Cette politique procède tout entière de la confiance dans le suffrage universel ; elle fait appel à ce qu’il y a de meilleur et de plus vigoureux dans la masse de la nation. En mars 1852, alors que la majorité des républicains était abstentionniste, Proudhon voulait qu’on votât. La République, au moins de nom, existait encore ; entrer au Corps Législatif « c’était protester d’avance contre le plébiscite qui devait être rendu le 21 novembre de la même année, et par lequel Louis-Napoléon fut élevé à la dignité impériale » (Démocrates assermentés, p. 3). C’était surtout, comme Proudhon le tentait alors, faire l’impossible pour empêcher le gouvernement bonapartiste de glisser au catholicisme et à la réaction sociale. Et c’est là le trait caractéristique de toute la politique proudhonienne à l’égard du second Empire : par l’élection de 1852, par l’abstention en 1863, constamment, elle tendit à agir sur le pouvoir, à l’influencer du dehors, à lui arracher le plus possible avec le minimum de concessions.

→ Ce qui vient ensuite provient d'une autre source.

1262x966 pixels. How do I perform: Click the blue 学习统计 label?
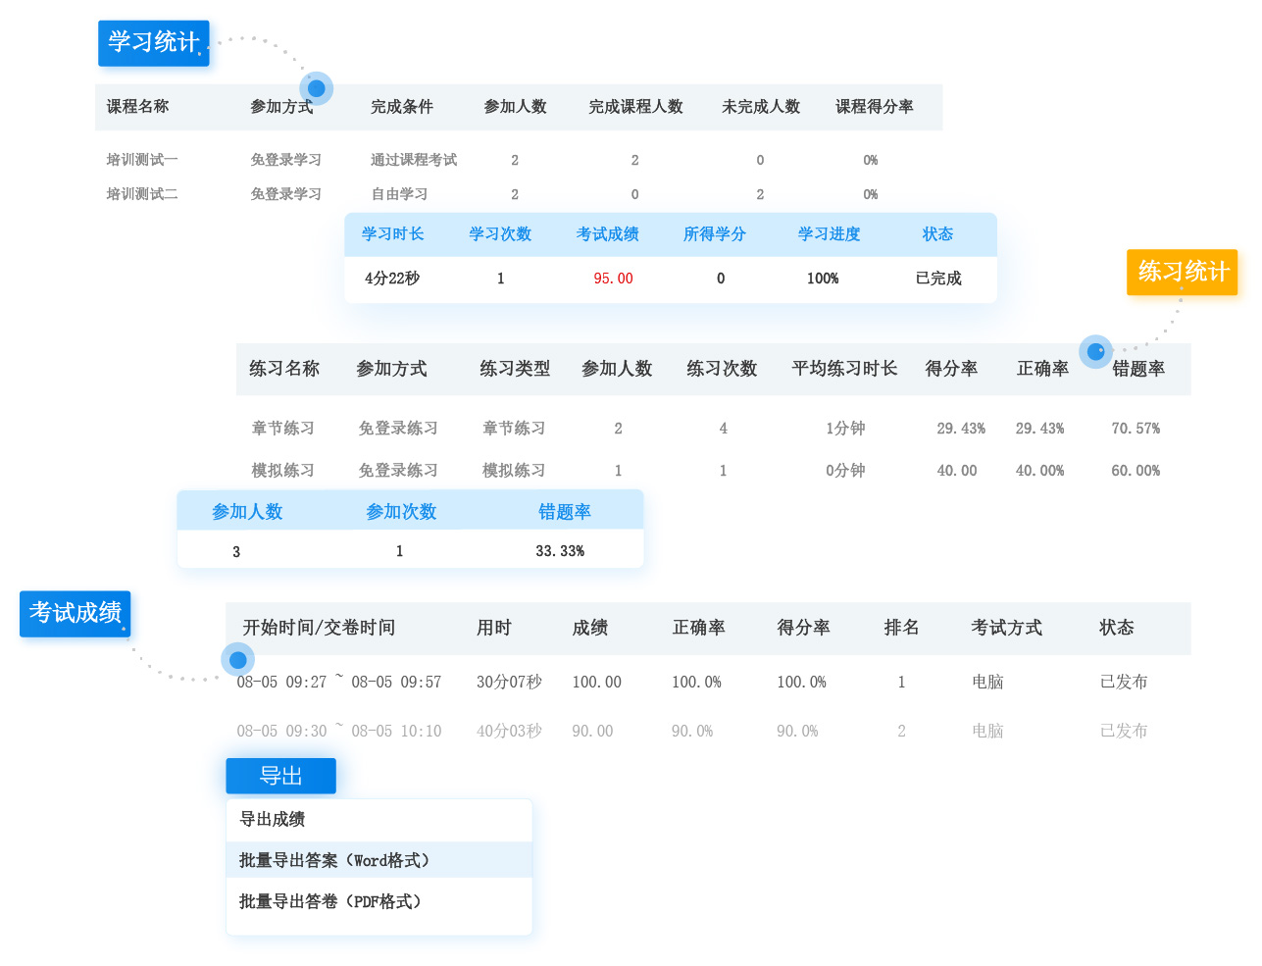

« L’abstention est toujours stérile, proclamaient les républicains désireux de voter. L’expérience la condamne. Qui s’abstient, s’annule » — et Proudhon répondait : « Tout cela est de la dernière fausseté… Il y a des cas où l’abstention n’est pas condamnable, où elle est obligatoire ; et l’expérience prouve que, dans ce cas, celui qui s’abstient, ne s’annule pas ; il commande ».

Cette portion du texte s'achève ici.